Although pot remains illegal under federal law, Alabama and surrounding Southern states are the exceptions to a changing trend. And among all states in this part of the country, Alabama has perhaps the toughest marijuana laws on the books. This is especially problematic when it comes to trafficking charges. An investigation by the Southern Poverty Law Center determined that Alabama’s marijuana trafficking sentences are both “arbitrary” and “excessive.”
Federal Law and Neighboring State Laws
Someone in Alabama can be charged with trafficking if they are caught in possession of just 2.2 pounds of marijuana. This amount could easily be possessed by dealers (which are not the same as traffickers) or even heavy marijuana users.
The threshold seems especially jaw-dropping when you compare it to laws in nearby states and federal law.

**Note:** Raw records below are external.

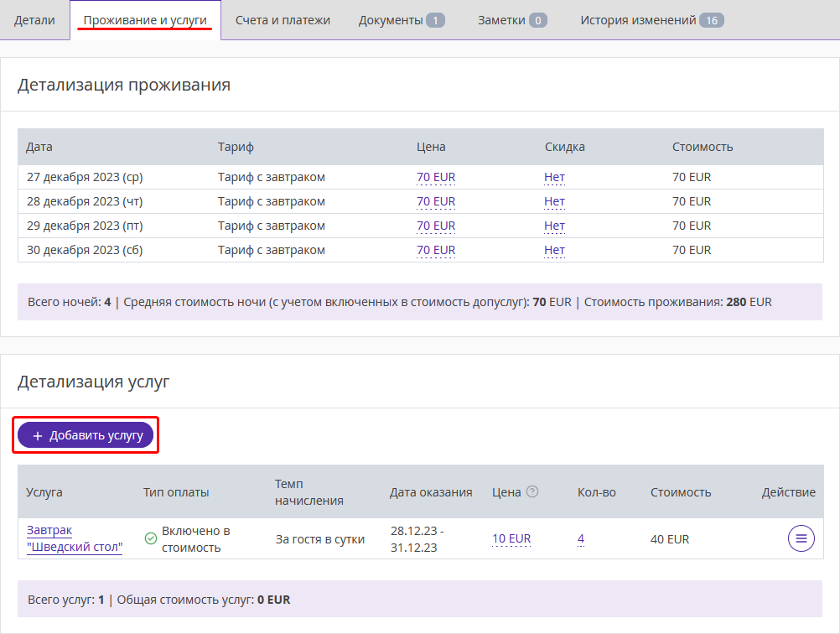Edit the 70 EUR price for 30 декабря
This screenshot has height=634, width=840.
pos(436,250)
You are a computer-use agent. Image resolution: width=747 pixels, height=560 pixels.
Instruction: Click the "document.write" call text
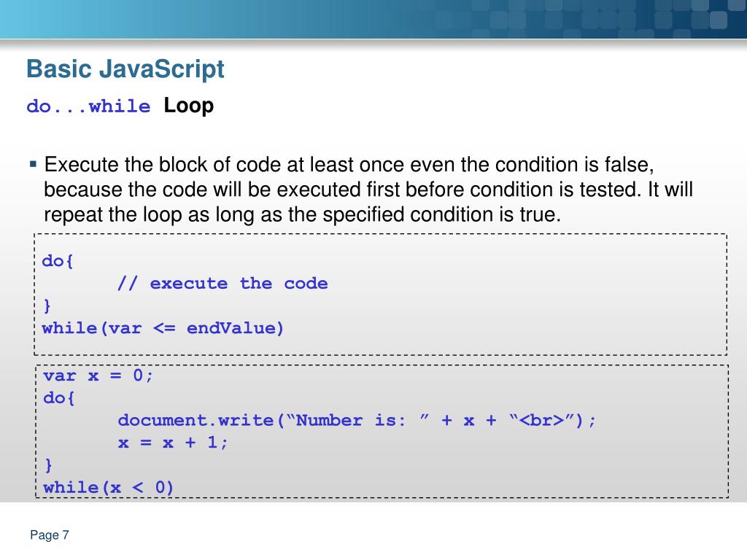click(x=196, y=421)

Georgia sets the minimum at 10 pounds. Florida has a 25-pound minimum. Federal law sets the minimum at 220 pounds. Amazingly, Arkansas’ trafficking minimum for marijuana is 500 pounds!
The Southern Poverty Law Center sums up the disparity very well when saying: “a person who would be charged with trafficking in marijuana in Alabama would likely face a lesser charge and a lesser penalty if caught with the same amount of marijuana in most neighboring states.”
No Scientific or Public Safety Standards
The fact that marijuana laws in this part of the country vary so wildly suggests that the laws are arbitrary. In other words, there is no research to back up evidence that one amount of marijuana is more dangerous than another. In fact, the small amount of scientific research that has been done shows that marijuana is far safer than alcohol or even over-the-counter pain relievers, not to mention opioids and other “street drugs.” There is still some debate about whether a fatal overdose of cannabis is possible, but there is agreement that any such cases would be exceedingly rare.
None of this is meant to argue for marijuana legalization. That needs to be a legislative decision. But it does make a strong argument for reforming Alabama’s criminal laws regarding marijuana. They should be both consistent and reasonable.